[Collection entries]

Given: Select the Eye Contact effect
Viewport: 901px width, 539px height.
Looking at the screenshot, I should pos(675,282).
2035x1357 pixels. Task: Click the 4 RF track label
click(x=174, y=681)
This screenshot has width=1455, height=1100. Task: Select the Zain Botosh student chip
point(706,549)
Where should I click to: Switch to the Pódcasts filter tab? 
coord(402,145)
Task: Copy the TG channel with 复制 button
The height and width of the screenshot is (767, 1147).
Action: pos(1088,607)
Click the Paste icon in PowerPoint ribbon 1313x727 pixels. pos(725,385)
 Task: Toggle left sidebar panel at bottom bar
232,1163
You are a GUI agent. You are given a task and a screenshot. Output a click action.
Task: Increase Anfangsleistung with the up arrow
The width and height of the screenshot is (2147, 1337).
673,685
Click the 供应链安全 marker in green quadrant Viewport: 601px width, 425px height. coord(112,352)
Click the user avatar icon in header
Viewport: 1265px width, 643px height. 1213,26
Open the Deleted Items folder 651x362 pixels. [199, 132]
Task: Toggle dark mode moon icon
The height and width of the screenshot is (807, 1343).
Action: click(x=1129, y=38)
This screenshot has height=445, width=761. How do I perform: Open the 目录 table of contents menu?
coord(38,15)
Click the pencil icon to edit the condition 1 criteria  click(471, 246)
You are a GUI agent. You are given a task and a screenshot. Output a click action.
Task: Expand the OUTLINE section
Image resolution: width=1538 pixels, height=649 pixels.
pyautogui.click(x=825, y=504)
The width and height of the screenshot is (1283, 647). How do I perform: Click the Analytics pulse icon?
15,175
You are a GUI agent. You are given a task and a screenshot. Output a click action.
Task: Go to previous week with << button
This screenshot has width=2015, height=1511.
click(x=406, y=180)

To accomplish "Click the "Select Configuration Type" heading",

__Problem to solve__.
Could you print, word for word, the line containing "This screenshot has height=445, width=761." and every line after it through the end of the records, and nothing else?

__Result of the exercise__.
This screenshot has height=445, width=761. How do I perform: Open the 目录 table of contents menu?
coord(38,15)
Click the pencil icon to edit the condition 1 criteria  click(471, 246)
You are a GUI agent. You are given a task and a screenshot. Output a click action.
Task: Expand the OUTLINE section
Image resolution: width=1538 pixels, height=649 pixels.
pyautogui.click(x=825, y=504)
The width and height of the screenshot is (1283, 647). How do I perform: Click the Analytics pulse icon?
15,175
You are a GUI agent. You are given a task and a screenshot. Output a click action.
Task: Go to previous week with << button
This screenshot has width=2015, height=1511.
click(x=406, y=180)

To accomplish "Click the "Select Configuration Type" heading",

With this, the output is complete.